Other than the obvious cold war wars in bold (with, by the way deflated numbers of people who actually died in those wars) there are many wars listed as civil wars that were anything but. In fact they were proxy wars pumped with arms by the Soviets or the U.S., or they were pendulum swing, radicalized wars against U.S. or Soviet backed tyrants. This history, along with the ever-present imminent prospect of all-out nuclear war was not pretty, and it astounds me Mr. Kaplan seems to be almost nostalgic about it. In reality what he and most of us are nostalgic for is the era when we were the good guys, notably World War II. It was the Cold War and our penultimate rise to sole superpower, preemptive invader, torturer and ultimately hypocrite proclaiming all ends justify means wherein we find our good-guy status eroded, reduced to a cardboard cutout akin to the promotional cutouts of heroes we see in the lobbies of movie theaters.

Regarding America’s moral compass, I can only shrug and refer to the arrogant concept of Manifest Destiny, that we are in fact God’s chosen ones. This article smugly talks about China as immoral and self-interested and getting a free ride on the rest of the world’s resources, sweat and blood. I firmly agree. But it is important to understand that this is not unlike what a very large portion of the world has said about us. This article also contradicts itself by saying on one hand nobody will compare militarily with us for decades, but that we must keep pace and maintain our power: ie continue to build on our military might or we lose pace with the world. In a previous entry I highlighted the discrepancy between what we spend and what the rest of the world spends on military. More to the point, thus far this year the United States and its NATO partners dropped 4,615 Hellfire missiles in Afghanistan. Each costs $58,000. That comes to $267,670,000. What geopolitical stability did we get for this investment? An air strike is called in simply because we can, even though the target is merely two to a dozen supposed hostiles in a mud hut on a mountainside. Aside from dealing with the remoteness of the hut, taking it out reduces any chance of our own casualties, but is this reason enough to drop a bomb on it?  The official body count this year of insurgents killed in the entire field, ground assault and air assault runs at 4,437. What have over 4,600 bombs (precision bombs no less) accomplished? Is it morally right to spend this kind of money on this kind of war? While one in four Americans are unable to put food on their table tonight? With close to 10% of Americans out of work? Not to mention the fact that civilians are killed by these strikes, and just about every Afghan will tell you that we are creating the perceived Taliban monster and making it stronger with every bomb we drop.

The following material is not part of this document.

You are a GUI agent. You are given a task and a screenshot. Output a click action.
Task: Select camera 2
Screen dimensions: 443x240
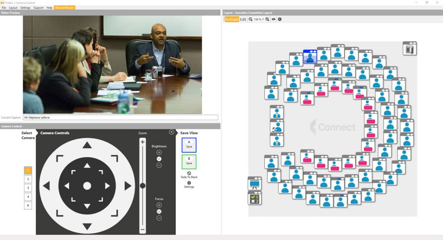tap(28, 179)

The Wikileaks incident merely illustrates what we have all known in our hearts, that we rarely if ever get the truth. What kind of democracy is populated with people who have no bearing on the truth? What kind of power is wielded in the world by such a country?

Mr. Kaplan's article comes out of itself in the end, saying that we must not shirk our responsibilities abroad. There is a serious problem with this cart before the horse attitude, not the least of which is skipping over the debate about what it means to act responsibly in the world. To do this we must first cleanse ourselves of presupposing our moral high ground as a shining light, a Camelot that does not nor ever existed. It is people who demand morality, as they did when they demanded the end of slavery, the end of child labor, the vote for women, civil rights, the end of the Vietnam war, environmental protection and equality for all, regardless of sexual preference. I am not intimating that we as a country have never done anything good in the world. What I am intimating is that what good we do as a country only comes with self-reflection, which does not by necessity mean isolationism, but to know the truth about ourselves before we march across the human landscape with our supreme power and righteousness.